Why can't cniles understand that using null terminated strings is a bad idea, because the computation must start at the beginning of the string and examine each character, in order, until it reaches the null character. This is highly inefficient when compared to using explicit length field representation, which allows for the compulation to be done in constant time by using a memory reference in ILOC. Why are cniles so bad at programming language design in general?
Why is it the same rust shill posting these threads every day
It's because they don't actually write programs in rust, they just complain all day long about people not using rust.
Once you realize that the people that want you to believe men who cut their dicks off are women, and rust programmers are one and the same sort of people, it will all start making sense.
>use pascal strings
>length prefix gets corrupted because muh cosmic rays
>null termination gets corrupted because muh cosmic rays
>null terminated string corruption
any character needs to be set precisely to 0
0 has to be set to any other value
>pascal type string corruption
length value has be set to any other value
technically 2nd is more resistant to corrupton
There’s nothing preventing you from double or triple terminating c strings
Can’t do the same in pascal
There's also nothing preventing you from making redundant copies of your datums. There's also nothing preventing you from doing both length-prefixed and null-terminated strings if you're that paranoid about muh bitrot.
Pascall strings are just as bad as null terminated to be honest and have many of the same issues like not allowing constant-time slicing.
The length should be next to the pointer, not behind it.
>Determine the length
>Make a subslice
Unicode codepoints are 21 bits, not 32, and this is actually very useful because Rust will use those other bits for tags if it can.
Option<char> has the same size as char in rust because it uses one of the other bits as the tag.
name 1 practical algorithm than becomes constant time when given the length of the string (not "replace 10th character with "b").
Determine the length of a string.
forget that! you can't even slice a string in c without a heap allocation due to null termination
i'm trans btw
>I have piccy wiccies of naked children on my desktop, btw. UwU
unless of course you use a stack allocation instead??

________________________

**PROBLEM A**
In the forum thread on null-terminated strings, how many bits does a Unicode codepoint take?
**PROBLEM B**
Reproduce, word for word, the stretch of the forum thread on null-terminated strings from "Pascall strings are" through "of a string.".
The items that follow are separate material unrelated to the forum thread.

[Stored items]
________________________

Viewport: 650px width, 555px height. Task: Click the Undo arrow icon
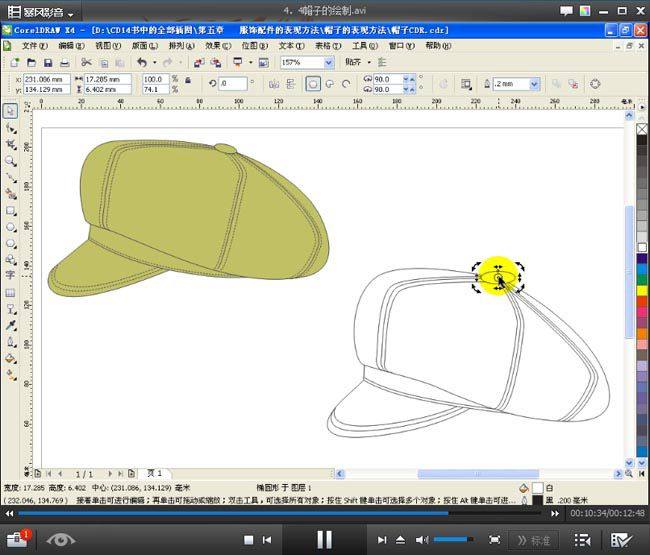coord(141,62)
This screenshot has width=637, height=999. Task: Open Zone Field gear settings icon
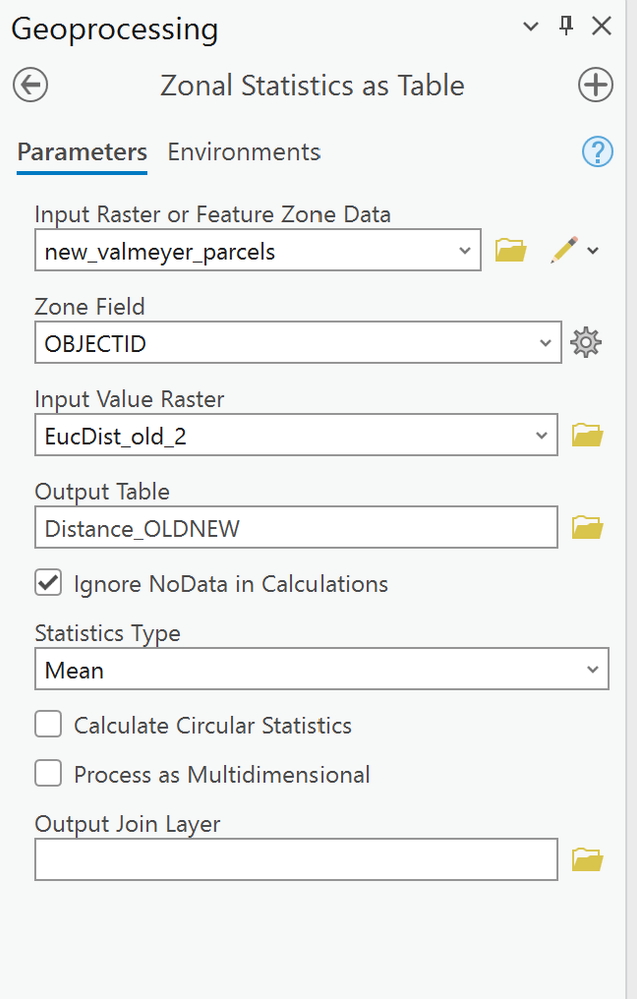pyautogui.click(x=585, y=343)
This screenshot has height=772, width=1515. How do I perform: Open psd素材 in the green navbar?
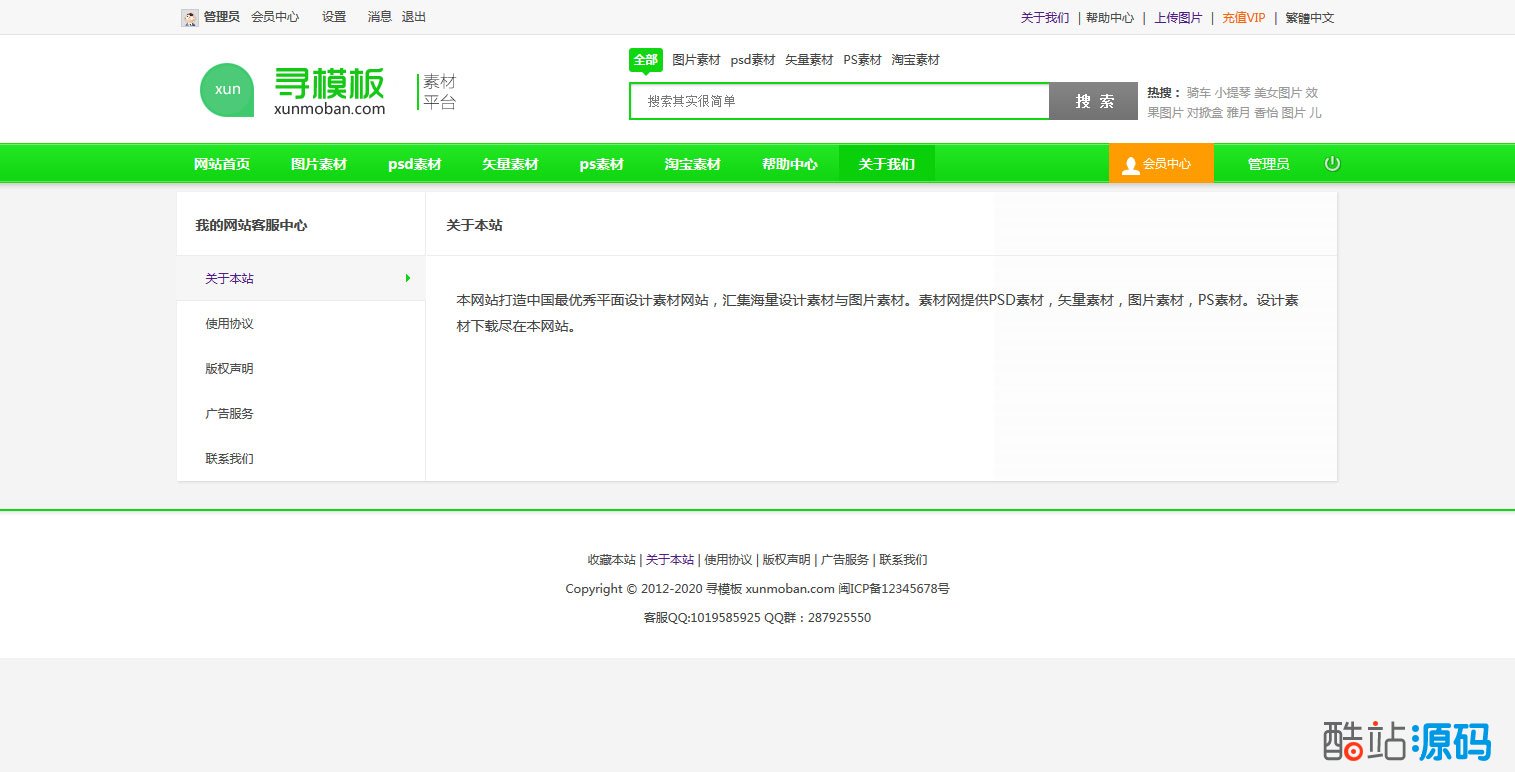click(x=415, y=164)
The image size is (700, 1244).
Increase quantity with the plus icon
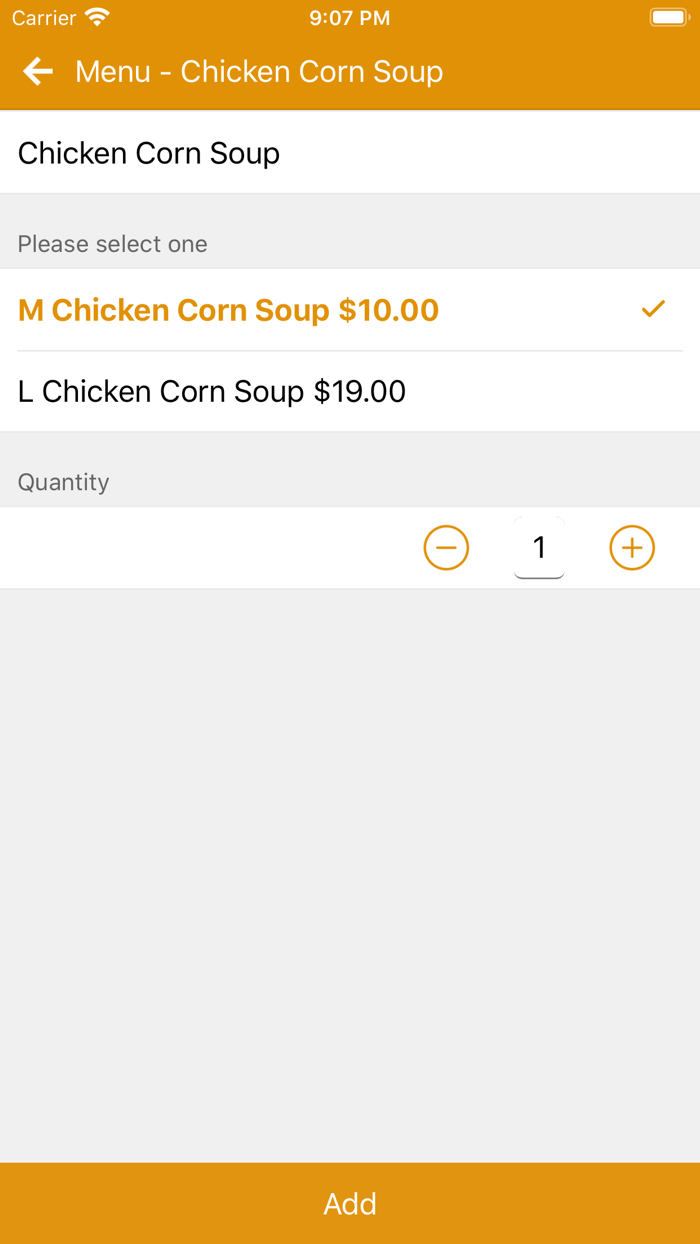632,548
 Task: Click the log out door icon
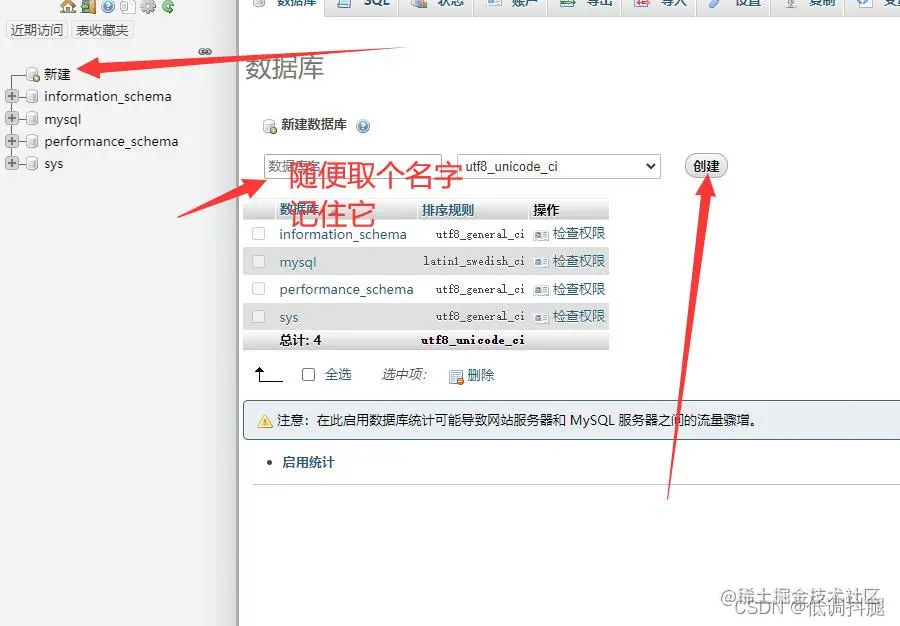click(86, 6)
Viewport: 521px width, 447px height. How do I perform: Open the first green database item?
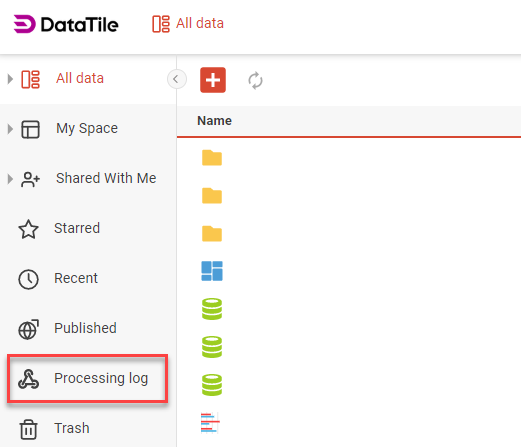pos(212,309)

________________________

**PROBLEM SOLUTION A**
A Unicode codepoint takes 21 bits, not 32.

**PROBLEM SOLUTION B**
Pascall strings are just as bad as null terminated to be honest and have many of the same issues like not allowing constant-time slicing.
The length should be next to the pointer, not behind it.
>Determine the length
>Make a subslice
Unicode codepoints are 21 bits, not 32, and this is actually very useful because Rust will use those other bits for tags if it can.
Option<char> has the same size as char in rust because it uses one of the other bits as the tag.
name 1 practical algorithm than becomes constant time when given the length of the string (not "replace 10th character with "b").
Determine the length of a string.